EXERCISE INPUTS
--------

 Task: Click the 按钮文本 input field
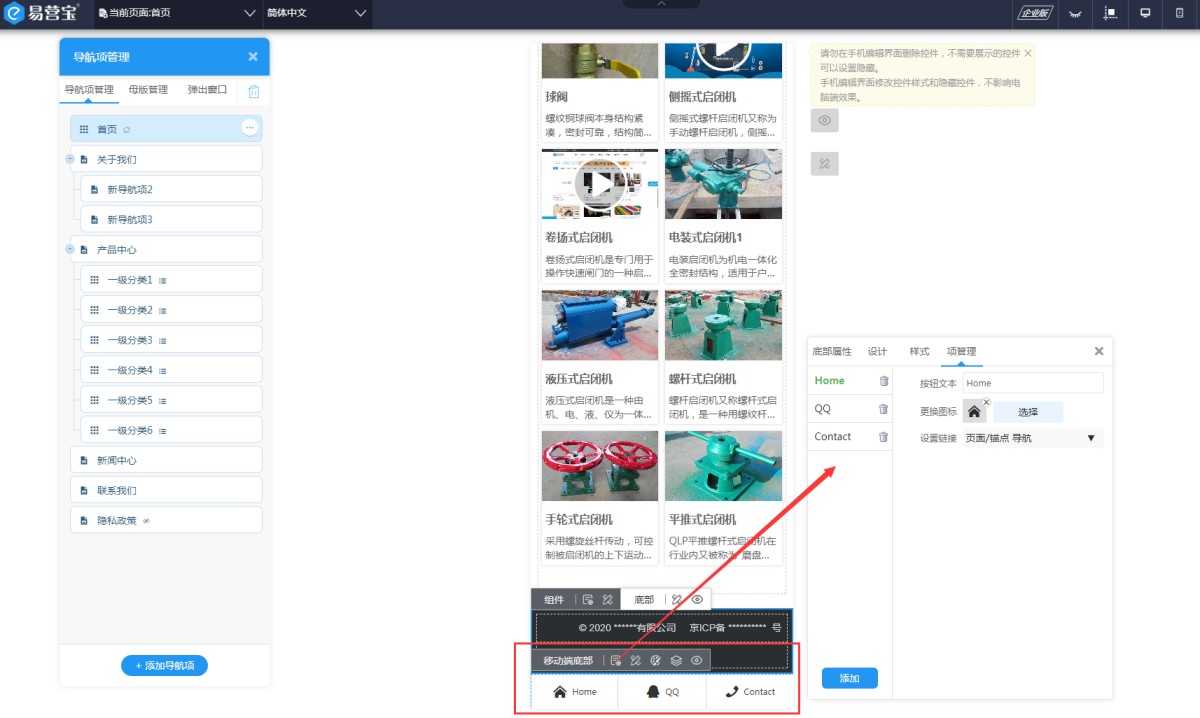[x=1032, y=383]
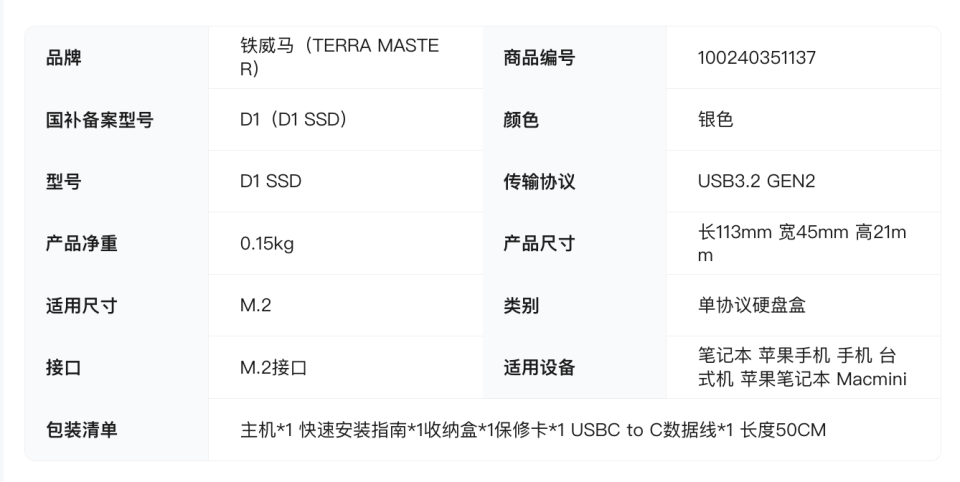Select product number 100240351137
Viewport: 960px width, 482px height.
[757, 58]
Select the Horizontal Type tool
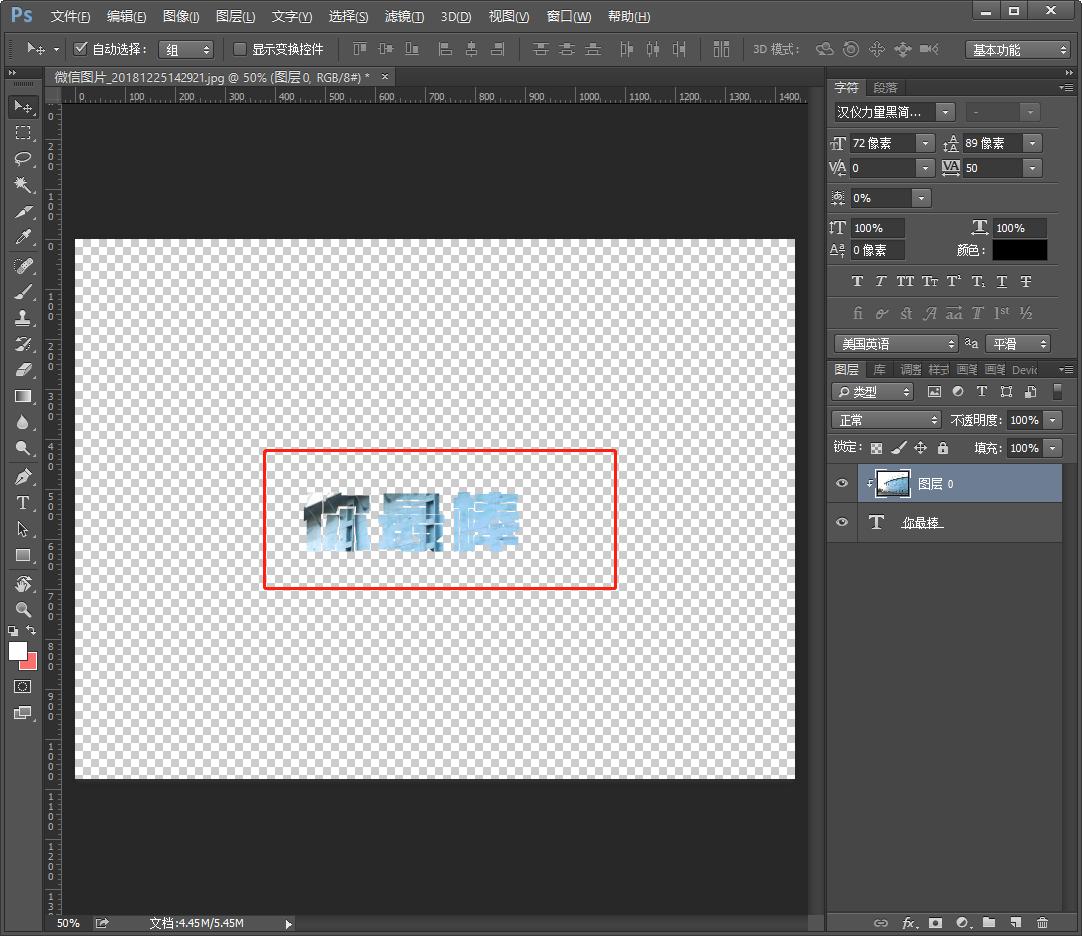The image size is (1082, 936). tap(23, 503)
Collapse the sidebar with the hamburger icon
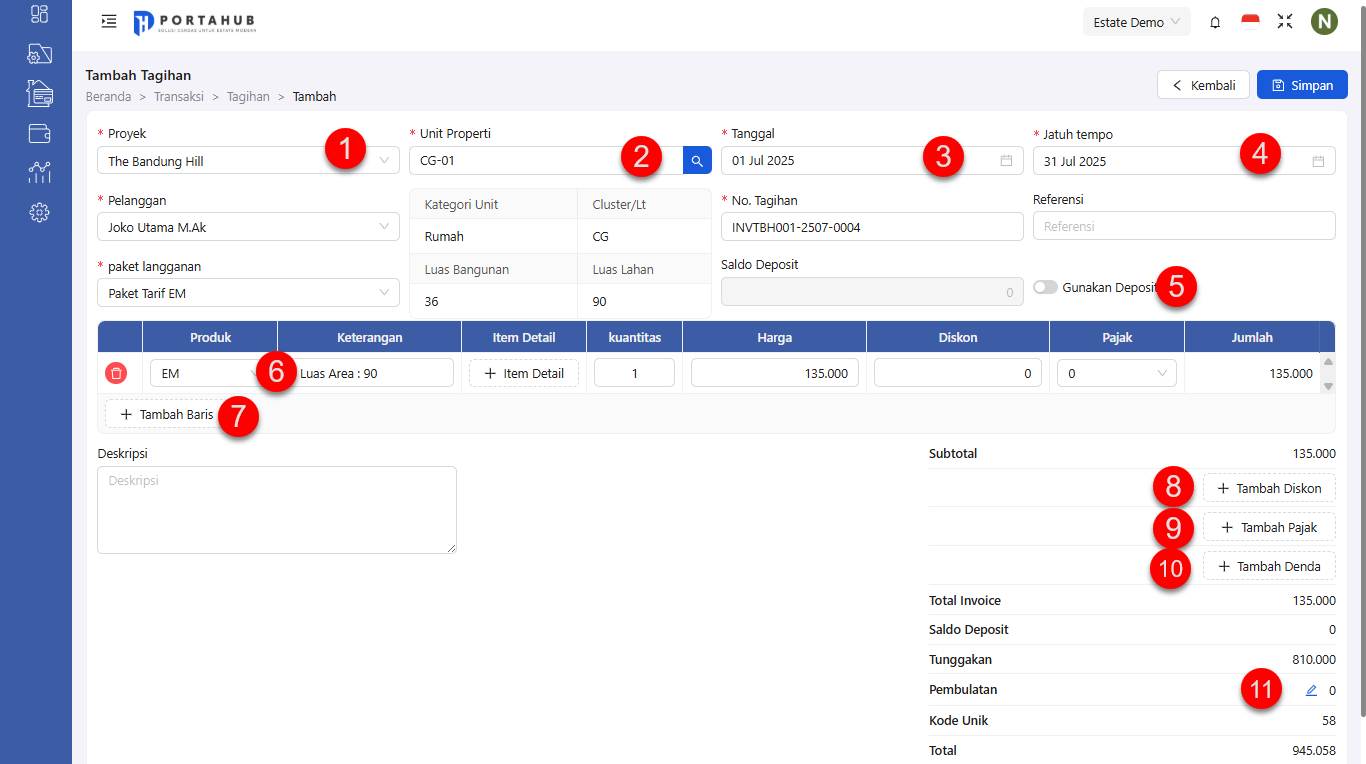 pos(109,21)
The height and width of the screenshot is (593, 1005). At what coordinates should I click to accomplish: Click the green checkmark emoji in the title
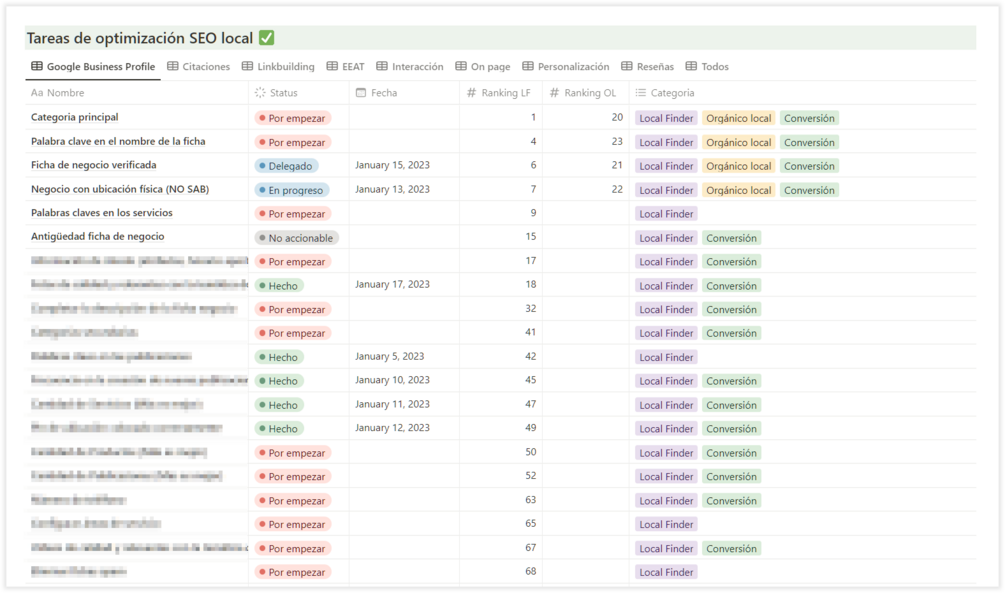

--------

TASK DETAILS
Your output should be the records above, duplicated exactly and picture-free.

TASK RESPONSE
 Task: Click the 按钮文本 input field
[x=1032, y=383]
Select product number 100240351137
Viewport: 960px width, 482px height.
[757, 58]
Select the Horizontal Type tool
The image size is (1082, 936). tap(23, 503)
Collapse the sidebar with the hamburger icon
 pos(109,21)
The height and width of the screenshot is (593, 1005). At what coordinates should I click to accomplish: Click the green checkmark emoji in the title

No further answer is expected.